Session 4: Free Speech, Hate Speech, Political Correctness: Struggling with Civility & Respect
June 19, 2018

Our national discourse has become infected with negativity. The boring, dry policy debates of the past are replaced by divisive political discourse in a charged political landscape. Battles over free speech and what constitutes hate speech and political correctness are enmeshed in tribal political identities. The speed and anonymity of social media and new media platforms have emboldened activists on the left and right. The norms of civil discourse can feel like a quaint – and antiquated – memory. These conversations are driven by passion and strong sets of values. But it can be hard to get to the underlying values when we are bombarded by policies we often recoil from on a visceral level.

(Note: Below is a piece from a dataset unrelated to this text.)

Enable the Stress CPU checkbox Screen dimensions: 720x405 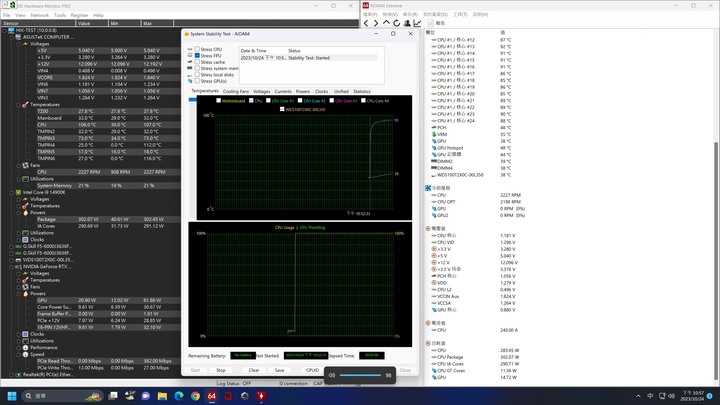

In this session, we will have a panel discussion focusing on the impact of divisive communication on the ability of companies and organizations to do their work:

  • Kara Laverde, Deputy Director, People & Organization Potential at the Bill & Melinda Gates Foundation

  • Michelle Diggles, Deputy Editor and Research Director, Bloomberg Cities


Then we will focus on tools in order to help:

  • How can we engage in productive political conversations?

  • How can we harness our emotions to understand our perspective and those of others?

  • When we know we can only control our own responses and not those of others, how can we set ourselves up for successful difficult conversations?


To build greater capacity for Inclusion Provocateurs, this session will use polarities to unpack our personal assumptions and how they manifest in ongoing struggles faced by society.  Each of us can bring civility back to divisive interactions and demonstrate respect, even in the face of seemingly oppositional viewpoints. We can all develop strategies to make sure we’re creating a space for the point of view of others alongside our own.


Learning Objectives: By the end of this session, participants will increase their competency as “inclusion provocateurs” by:

  • Learning or refreshing their understanding of the basics of Polarity Theory/Paradoxical Thinking.

  • Learning or refreshing their understanding of Question Thinking.

  • Being able to apply Question Thinking and paradoxical thinking to political discussions.

  • Understanding one’s own values and underlying assumptions, as well as those of others.

  • Building an action plan to create space for civil discourse.


Michelle Diggles is the Deputy Editor for Research of the Bloomberg Cities Content Unit at Freedman Consulting, LLC. Drawing upon decades of political experience and multi-method research expertise, Dr. Diggles unearths knowledge and insights from public sector innovation at the municipal level to help practitioners better engage and serve their communities. Her facilitation style builds on experience with grassroots organizing and emphasizes hands-on training, real life examples and tangible take-aways. She has conducted workshops, served as a peer mentor, and hosted numerous trainings and briefings for young professionals, mid-career professionals, and rank-and-file union members.


She previously was the lead public opinion and political analyst at the Washington, DC-based think tank Third Way, served as an advocate for students and tenants, and worked on several political campaigns. Dr. Diggles was a professor of international affairs and political science at Lewis & Clark College and has also taught at American University, the University of Oregon, and Portland State University. Her work has appeared in such outlets as MSNBC, FOX News, Washington Journal, The Atlantic, The National Journal, USA Today, Real Clear Politics, Politico, The Washington Post, and Slate.


Michelle earned her Bachelor of Science in Political Science at the University of Wisconsin at Madison and her Doctor of Philosophy at the University of Oregon.

Lindsay Burr, Partner with The Yarbrough Group, focuses on developing the next generation of leadership, bringing in the perspective of women and the experience of generations X and Y.  She leads training in interpersonal, group, and organizational conflict resolution techniques; facilitates team development, and strategic planning; and coaches individuals so they can reach their full potential.


Lindsay graduated from Wellesley College with a degree in Political Science and has her Masters from George Mason University School for Conflict Analysis and Resolution (S-CAR). Her studies have focused on engaging women in peace building processes in post-conflict context. She is a recent graduate of the Mastery level class of Polarity Thinking. 


The majority of her work has been articulating the underlying motivation for peoples’ political involvement.  Previously, she worked as the Senior Program Assistant for Governance at the National Democratic Institute (NDI) based in Washington, DC.  Lindsay also served as the Development Director for the Center for the Study of Gender and Conflict at George Mason University and a Researcher for the Woodrow Wilson Center for International Scholars Global Women’s Leadership Initiative (GWLI). Her background is in political campaigns and the impacts of policy. Currently she is consulting with the Women’s Forum (United Nations) on how to rejuvenate women’s leadership in western Europe.


Lindsay lives in Washington DC with her dog Sterling.